> Aim of the task
Your output should be the lines from the one containing "Task: Click the" through the last line below, both ends included, exactly as written and free of pictures.

> The records
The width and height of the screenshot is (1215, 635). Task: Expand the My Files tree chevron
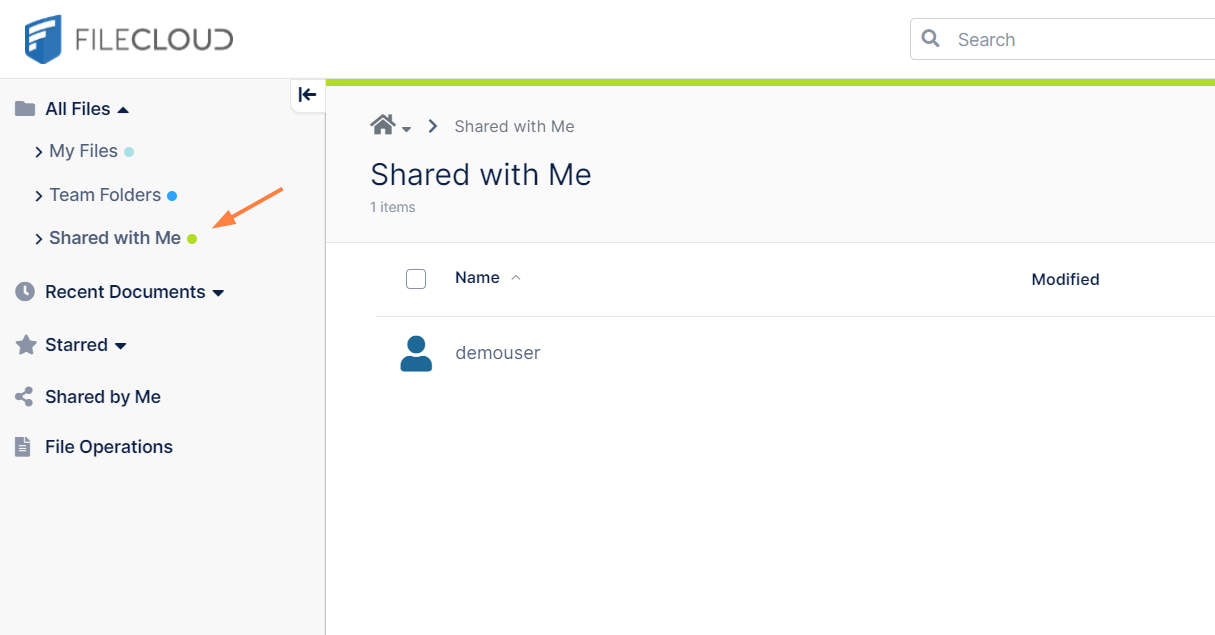pos(39,152)
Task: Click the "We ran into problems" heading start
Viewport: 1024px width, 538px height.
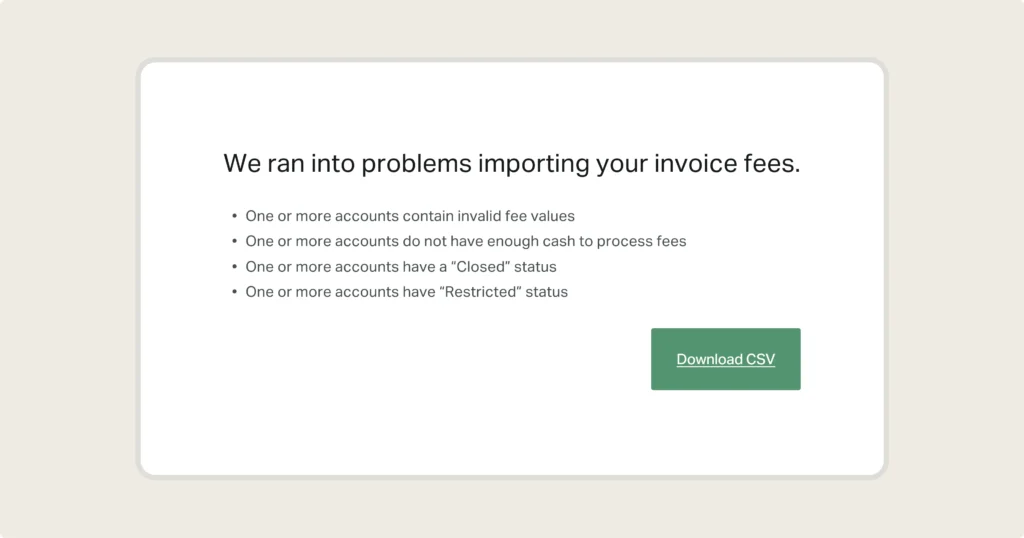Action: tap(240, 164)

> Solved problem
Task: Click the "We ran into problems" heading start
Viewport: 1024px width, 538px height.
Action: tap(240, 164)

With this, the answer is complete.